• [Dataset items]
----

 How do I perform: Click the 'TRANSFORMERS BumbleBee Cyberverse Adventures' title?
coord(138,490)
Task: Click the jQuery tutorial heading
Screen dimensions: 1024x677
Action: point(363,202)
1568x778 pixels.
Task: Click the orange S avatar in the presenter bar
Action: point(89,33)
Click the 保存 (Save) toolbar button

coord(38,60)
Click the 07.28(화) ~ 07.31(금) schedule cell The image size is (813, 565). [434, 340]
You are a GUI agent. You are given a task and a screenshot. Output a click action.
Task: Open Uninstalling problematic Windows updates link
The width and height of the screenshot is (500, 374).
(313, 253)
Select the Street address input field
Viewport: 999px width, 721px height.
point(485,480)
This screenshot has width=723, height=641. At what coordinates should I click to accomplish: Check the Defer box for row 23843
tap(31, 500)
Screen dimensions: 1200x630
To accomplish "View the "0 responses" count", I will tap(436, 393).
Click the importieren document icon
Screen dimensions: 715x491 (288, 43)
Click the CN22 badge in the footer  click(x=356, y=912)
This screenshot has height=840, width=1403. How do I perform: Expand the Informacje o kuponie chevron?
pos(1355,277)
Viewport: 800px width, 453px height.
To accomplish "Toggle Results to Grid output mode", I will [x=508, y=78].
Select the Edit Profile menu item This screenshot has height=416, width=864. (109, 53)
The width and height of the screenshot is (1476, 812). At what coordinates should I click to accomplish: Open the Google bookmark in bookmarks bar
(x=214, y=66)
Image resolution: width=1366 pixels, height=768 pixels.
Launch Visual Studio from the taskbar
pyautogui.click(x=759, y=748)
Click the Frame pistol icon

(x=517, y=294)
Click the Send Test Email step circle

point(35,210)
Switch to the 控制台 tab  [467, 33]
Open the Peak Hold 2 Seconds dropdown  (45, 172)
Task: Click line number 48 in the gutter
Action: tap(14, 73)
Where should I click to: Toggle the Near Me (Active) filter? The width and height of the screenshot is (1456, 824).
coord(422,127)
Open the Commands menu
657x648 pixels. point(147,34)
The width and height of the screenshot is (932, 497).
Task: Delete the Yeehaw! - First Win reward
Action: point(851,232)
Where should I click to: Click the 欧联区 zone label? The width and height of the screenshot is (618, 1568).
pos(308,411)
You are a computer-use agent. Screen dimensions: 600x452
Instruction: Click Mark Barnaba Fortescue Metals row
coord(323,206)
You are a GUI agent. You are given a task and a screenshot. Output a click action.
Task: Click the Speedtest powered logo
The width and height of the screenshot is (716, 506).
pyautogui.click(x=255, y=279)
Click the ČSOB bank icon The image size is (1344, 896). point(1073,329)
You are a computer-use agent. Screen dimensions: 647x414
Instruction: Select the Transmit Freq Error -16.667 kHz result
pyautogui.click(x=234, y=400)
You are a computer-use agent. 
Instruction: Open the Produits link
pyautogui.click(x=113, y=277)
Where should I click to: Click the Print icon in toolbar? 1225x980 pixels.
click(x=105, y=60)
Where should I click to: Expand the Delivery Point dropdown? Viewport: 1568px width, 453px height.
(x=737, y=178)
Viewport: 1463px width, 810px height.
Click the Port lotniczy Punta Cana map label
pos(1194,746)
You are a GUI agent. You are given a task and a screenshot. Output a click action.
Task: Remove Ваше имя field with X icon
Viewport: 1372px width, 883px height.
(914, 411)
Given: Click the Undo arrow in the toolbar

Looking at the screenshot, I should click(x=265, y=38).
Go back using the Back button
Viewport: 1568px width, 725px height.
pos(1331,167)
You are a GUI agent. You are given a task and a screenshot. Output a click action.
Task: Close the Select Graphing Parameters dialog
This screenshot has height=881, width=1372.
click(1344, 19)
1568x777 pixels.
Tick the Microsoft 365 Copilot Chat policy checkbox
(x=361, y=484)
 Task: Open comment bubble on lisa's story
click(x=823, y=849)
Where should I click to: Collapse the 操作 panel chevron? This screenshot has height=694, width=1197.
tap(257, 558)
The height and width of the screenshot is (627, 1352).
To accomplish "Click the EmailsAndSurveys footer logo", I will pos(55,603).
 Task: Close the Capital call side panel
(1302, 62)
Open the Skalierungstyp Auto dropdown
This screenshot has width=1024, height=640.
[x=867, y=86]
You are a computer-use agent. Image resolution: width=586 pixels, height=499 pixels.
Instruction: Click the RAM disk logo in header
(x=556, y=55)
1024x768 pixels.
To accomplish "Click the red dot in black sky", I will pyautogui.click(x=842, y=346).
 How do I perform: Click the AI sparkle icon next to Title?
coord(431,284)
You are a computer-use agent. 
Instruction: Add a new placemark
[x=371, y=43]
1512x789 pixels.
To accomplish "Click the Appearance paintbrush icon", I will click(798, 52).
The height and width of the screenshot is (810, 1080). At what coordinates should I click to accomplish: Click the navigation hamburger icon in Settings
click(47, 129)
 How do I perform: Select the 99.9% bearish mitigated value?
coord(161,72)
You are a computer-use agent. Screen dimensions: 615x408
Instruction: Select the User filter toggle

----

• [TASK OBJECTIVE] Word for word, transcribe all of the entries shown above.

• [SOLUTION FOR THIS TASK]
 How do I perform: Click the 'TRANSFORMERS BumbleBee Cyberverse Adventures' title?
coord(138,490)
Task: Click the jQuery tutorial heading
Screen dimensions: 1024x677
Action: point(363,202)
1568x778 pixels.
Task: Click the orange S avatar in the presenter bar
Action: point(89,33)
Click the 保存 (Save) toolbar button

coord(38,60)
Click the 07.28(화) ~ 07.31(금) schedule cell The image size is (813, 565). [434, 340]
You are a GUI agent. You are given a task and a screenshot. Output a click action.
Task: Open Uninstalling problematic Windows updates link
The width and height of the screenshot is (500, 374).
(313, 253)
Select the Street address input field
Viewport: 999px width, 721px height.
point(485,480)
This screenshot has width=723, height=641. At what coordinates should I click to accomplish: Check the Defer box for row 23843
tap(31, 500)
Screen dimensions: 1200x630
To accomplish "View the "0 responses" count", I will tap(436, 393).
Click the importieren document icon
Screen dimensions: 715x491 (288, 43)
Click the CN22 badge in the footer  click(x=356, y=912)
This screenshot has height=840, width=1403. How do I perform: Expand the Informacje o kuponie chevron?
pos(1355,277)
Viewport: 800px width, 453px height.
To accomplish "Toggle Results to Grid output mode", I will [x=508, y=78].
Select the Edit Profile menu item This screenshot has height=416, width=864. (109, 53)
The width and height of the screenshot is (1476, 812). At what coordinates should I click to accomplish: Open the Google bookmark in bookmarks bar
(x=214, y=66)
Image resolution: width=1366 pixels, height=768 pixels.
Launch Visual Studio from the taskbar
pyautogui.click(x=759, y=748)
Click the Frame pistol icon

(x=517, y=294)
Click the Send Test Email step circle

point(35,210)
Switch to the 控制台 tab  [467, 33]
Open the Peak Hold 2 Seconds dropdown  (45, 172)
Task: Click line number 48 in the gutter
Action: tap(14, 73)
Where should I click to: Toggle the Near Me (Active) filter? The width and height of the screenshot is (1456, 824).
coord(422,127)
Open the Commands menu
657x648 pixels. point(147,34)
The width and height of the screenshot is (932, 497).
Task: Delete the Yeehaw! - First Win reward
Action: point(851,232)
Where should I click to: Click the 欧联区 zone label? The width and height of the screenshot is (618, 1568).
pos(308,411)
You are a computer-use agent. Screen dimensions: 600x452
Instruction: Click Mark Barnaba Fortescue Metals row
coord(323,206)
You are a GUI agent. You are given a task and a screenshot. Output a click action.
Task: Click the Speedtest powered logo
The width and height of the screenshot is (716, 506).
pyautogui.click(x=255, y=279)
Click the ČSOB bank icon The image size is (1344, 896). point(1073,329)
You are a computer-use agent. Screen dimensions: 647x414
Instruction: Select the Transmit Freq Error -16.667 kHz result
pyautogui.click(x=234, y=400)
You are a computer-use agent. 
Instruction: Open the Produits link
pyautogui.click(x=113, y=277)
Where should I click to: Click the Print icon in toolbar? 1225x980 pixels.
click(x=105, y=60)
Where should I click to: Expand the Delivery Point dropdown? Viewport: 1568px width, 453px height.
(x=737, y=178)
Viewport: 1463px width, 810px height.
Click the Port lotniczy Punta Cana map label
pos(1194,746)
You are a GUI agent. You are given a task and a screenshot. Output a click action.
Task: Remove Ваше имя field with X icon
Viewport: 1372px width, 883px height.
(914, 411)
Given: Click the Undo arrow in the toolbar

Looking at the screenshot, I should click(x=265, y=38).
Go back using the Back button
Viewport: 1568px width, 725px height.
pos(1331,167)
You are a GUI agent. You are given a task and a screenshot. Output a click action.
Task: Close the Select Graphing Parameters dialog
This screenshot has height=881, width=1372.
click(1344, 19)
1568x777 pixels.
Tick the Microsoft 365 Copilot Chat policy checkbox
(x=361, y=484)
 Task: Open comment bubble on lisa's story
click(x=823, y=849)
Where should I click to: Collapse the 操作 panel chevron? This screenshot has height=694, width=1197.
tap(257, 558)
The height and width of the screenshot is (627, 1352).
To accomplish "Click the EmailsAndSurveys footer logo", I will pos(55,603).
 Task: Close the Capital call side panel
(1302, 62)
Open the Skalierungstyp Auto dropdown
This screenshot has width=1024, height=640.
[x=867, y=86]
You are a computer-use agent. Image resolution: width=586 pixels, height=499 pixels.
Instruction: Click the RAM disk logo in header
(x=556, y=55)
1024x768 pixels.
To accomplish "Click the red dot in black sky", I will pyautogui.click(x=842, y=346).
 How do I perform: Click the AI sparkle icon next to Title?
coord(431,284)
You are a computer-use agent. 
Instruction: Add a new placemark
[x=371, y=43]
1512x789 pixels.
To accomplish "Click the Appearance paintbrush icon", I will click(798, 52).
The height and width of the screenshot is (810, 1080). At what coordinates should I click to accomplish: Click the navigation hamburger icon in Settings
click(47, 129)
 How do I perform: Select the 99.9% bearish mitigated value?
coord(161,72)
You are a computer-use agent. Screen dimensions: 615x408
Instruction: Select the User filter toggle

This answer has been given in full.